Omit the pictures. Transcribe exactly the lines below, from the one with "Task: Sort player list by МЕСТО column" up to and including the last.

--- MATERIAL PROVIDED Enclosed Below ---

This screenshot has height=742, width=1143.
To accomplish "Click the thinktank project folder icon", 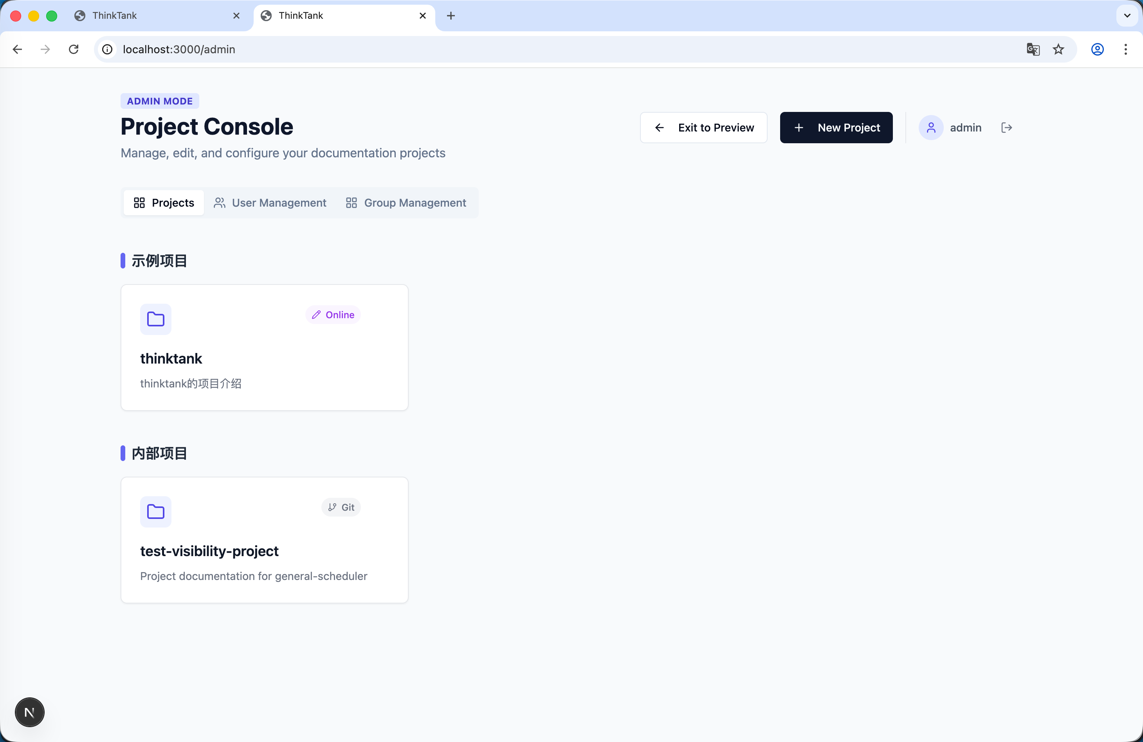I will click(156, 319).

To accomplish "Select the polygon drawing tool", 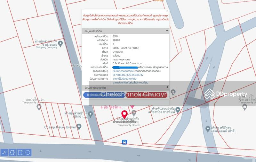I will pos(12,152).
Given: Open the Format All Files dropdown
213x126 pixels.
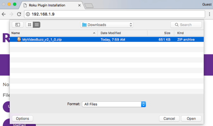Looking at the screenshot, I should click(114, 104).
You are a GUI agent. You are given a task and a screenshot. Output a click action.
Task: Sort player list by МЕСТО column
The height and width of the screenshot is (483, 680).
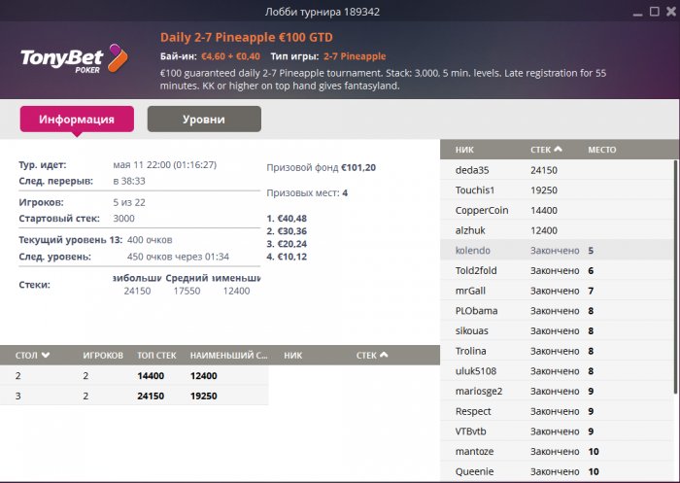click(602, 150)
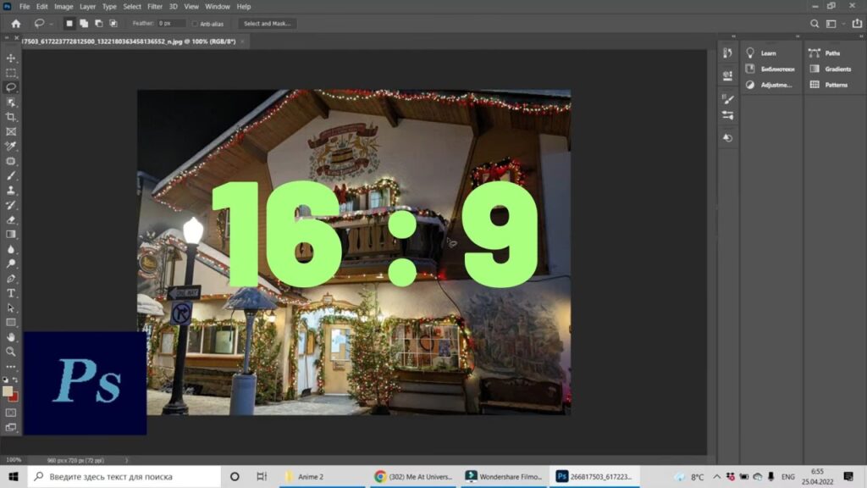Open the Layer menu
The height and width of the screenshot is (488, 867).
[x=87, y=7]
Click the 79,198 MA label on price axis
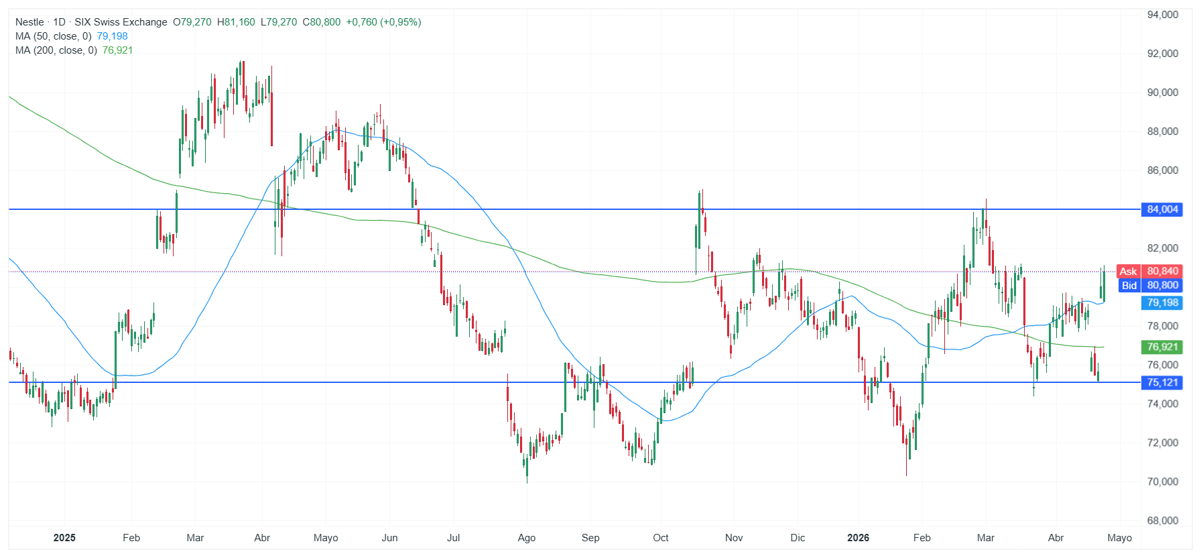Viewport: 1201px width, 558px height. point(1162,302)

--- End of Enclosed MATERIAL PROVIDED ---

EXERCISE RESULT:
Task: Sort player list by МЕСТО column
The height and width of the screenshot is (483, 680).
click(602, 150)
Open the Layer menu
The height and width of the screenshot is (488, 867).
[x=87, y=7]
Click the 79,198 MA label on price axis
Viewport: 1201px width, 558px height. point(1162,302)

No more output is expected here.